Items listed in a dataset:
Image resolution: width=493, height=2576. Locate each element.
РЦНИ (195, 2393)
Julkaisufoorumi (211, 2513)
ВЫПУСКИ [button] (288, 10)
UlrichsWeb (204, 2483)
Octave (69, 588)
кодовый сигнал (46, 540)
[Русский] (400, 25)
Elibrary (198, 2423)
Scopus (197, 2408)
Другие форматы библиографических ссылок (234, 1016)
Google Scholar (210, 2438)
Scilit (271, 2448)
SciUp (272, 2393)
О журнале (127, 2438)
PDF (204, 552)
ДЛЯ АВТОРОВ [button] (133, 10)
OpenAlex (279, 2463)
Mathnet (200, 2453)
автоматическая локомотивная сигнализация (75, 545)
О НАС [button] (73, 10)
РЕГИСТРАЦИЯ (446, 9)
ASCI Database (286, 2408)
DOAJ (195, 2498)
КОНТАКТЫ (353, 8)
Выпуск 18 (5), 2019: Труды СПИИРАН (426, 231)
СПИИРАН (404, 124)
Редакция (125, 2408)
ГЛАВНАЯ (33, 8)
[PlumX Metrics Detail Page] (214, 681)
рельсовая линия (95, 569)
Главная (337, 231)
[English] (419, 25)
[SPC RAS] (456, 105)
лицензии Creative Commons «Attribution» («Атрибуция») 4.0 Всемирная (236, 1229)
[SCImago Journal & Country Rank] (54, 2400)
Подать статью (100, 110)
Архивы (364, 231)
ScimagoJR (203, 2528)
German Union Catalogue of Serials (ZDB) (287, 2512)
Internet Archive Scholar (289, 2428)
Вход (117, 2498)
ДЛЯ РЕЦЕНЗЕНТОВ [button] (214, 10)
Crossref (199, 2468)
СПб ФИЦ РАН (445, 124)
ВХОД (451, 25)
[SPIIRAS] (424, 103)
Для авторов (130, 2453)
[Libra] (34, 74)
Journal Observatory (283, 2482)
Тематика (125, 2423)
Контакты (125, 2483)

**Try it:** Take exactly the lines from the one containing "рельсовая линия (95, 569)" through the one containing "Архивы (364, 231)" in the data above, and output them with nothing added.

**Result of this exercise:**
рельсовая линия (95, 569)
Главная (337, 231)
[English] (419, 25)
[SPC RAS] (456, 105)
лицензии Creative Commons «Attribution» («Атрибуция») 4.0 Всемирная (236, 1229)
[SCImago Journal & Country Rank] (54, 2400)
Подать статью (100, 110)
Архивы (364, 231)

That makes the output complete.